*** Data records Section Begins ***
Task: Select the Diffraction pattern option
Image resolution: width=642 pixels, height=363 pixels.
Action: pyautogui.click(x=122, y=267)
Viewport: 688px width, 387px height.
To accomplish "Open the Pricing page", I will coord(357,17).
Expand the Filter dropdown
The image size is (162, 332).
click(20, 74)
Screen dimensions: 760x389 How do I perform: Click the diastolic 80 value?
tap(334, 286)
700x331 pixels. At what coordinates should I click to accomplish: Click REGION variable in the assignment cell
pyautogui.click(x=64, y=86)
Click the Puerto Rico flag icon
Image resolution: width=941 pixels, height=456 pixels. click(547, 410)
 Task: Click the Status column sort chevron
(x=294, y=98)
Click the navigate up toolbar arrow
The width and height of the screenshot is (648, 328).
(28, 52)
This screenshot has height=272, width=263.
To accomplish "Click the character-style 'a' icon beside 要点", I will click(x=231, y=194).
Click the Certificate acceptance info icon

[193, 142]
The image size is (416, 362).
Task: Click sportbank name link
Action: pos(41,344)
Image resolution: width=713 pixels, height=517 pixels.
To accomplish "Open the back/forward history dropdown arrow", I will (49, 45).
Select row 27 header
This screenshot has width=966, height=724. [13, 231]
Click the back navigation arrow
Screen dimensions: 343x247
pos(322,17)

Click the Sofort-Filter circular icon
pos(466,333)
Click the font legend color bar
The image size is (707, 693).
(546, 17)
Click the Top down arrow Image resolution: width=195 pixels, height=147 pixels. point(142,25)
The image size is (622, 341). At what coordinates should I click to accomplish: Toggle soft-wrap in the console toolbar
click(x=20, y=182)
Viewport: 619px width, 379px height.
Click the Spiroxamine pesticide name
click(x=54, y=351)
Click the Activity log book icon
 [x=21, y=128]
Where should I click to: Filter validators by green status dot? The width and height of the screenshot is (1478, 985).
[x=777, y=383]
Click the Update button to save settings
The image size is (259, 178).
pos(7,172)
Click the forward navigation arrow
*** Data records Section Ends ***
*What you should do*
Write the data out again, verbatim.

*Result of this task*
Task: Select the Diffraction pattern option
Image resolution: width=642 pixels, height=363 pixels.
Action: pyautogui.click(x=122, y=267)
Viewport: 688px width, 387px height.
To accomplish "Open the Pricing page", I will coord(357,17).
Expand the Filter dropdown
The image size is (162, 332).
click(20, 74)
Screen dimensions: 760x389 How do I perform: Click the diastolic 80 value?
tap(334, 286)
700x331 pixels. At what coordinates should I click to accomplish: Click REGION variable in the assignment cell
pyautogui.click(x=64, y=86)
Click the Puerto Rico flag icon
Image resolution: width=941 pixels, height=456 pixels. click(547, 410)
 Task: Click the Status column sort chevron
(x=294, y=98)
Click the navigate up toolbar arrow
The width and height of the screenshot is (648, 328).
(28, 52)
This screenshot has height=272, width=263.
To accomplish "Click the character-style 'a' icon beside 要点", I will click(x=231, y=194).
Click the Certificate acceptance info icon

[193, 142]
The image size is (416, 362).
Task: Click sportbank name link
Action: pos(41,344)
Image resolution: width=713 pixels, height=517 pixels.
To accomplish "Open the back/forward history dropdown arrow", I will (49, 45).
Select row 27 header
This screenshot has width=966, height=724. [13, 231]
Click the back navigation arrow
Screen dimensions: 343x247
pos(322,17)

Click the Sofort-Filter circular icon
pos(466,333)
Click the font legend color bar
The image size is (707, 693).
(546, 17)
Click the Top down arrow Image resolution: width=195 pixels, height=147 pixels. point(142,25)
The image size is (622, 341). At what coordinates should I click to accomplish: Toggle soft-wrap in the console toolbar
click(x=20, y=182)
Viewport: 619px width, 379px height.
Click the Spiroxamine pesticide name
click(x=54, y=351)
Click the Activity log book icon
 [x=21, y=128]
Where should I click to: Filter validators by green status dot? The width and height of the screenshot is (1478, 985).
[x=777, y=383]
Click the Update button to save settings
The image size is (259, 178).
pos(7,172)
Click the forward navigation arrow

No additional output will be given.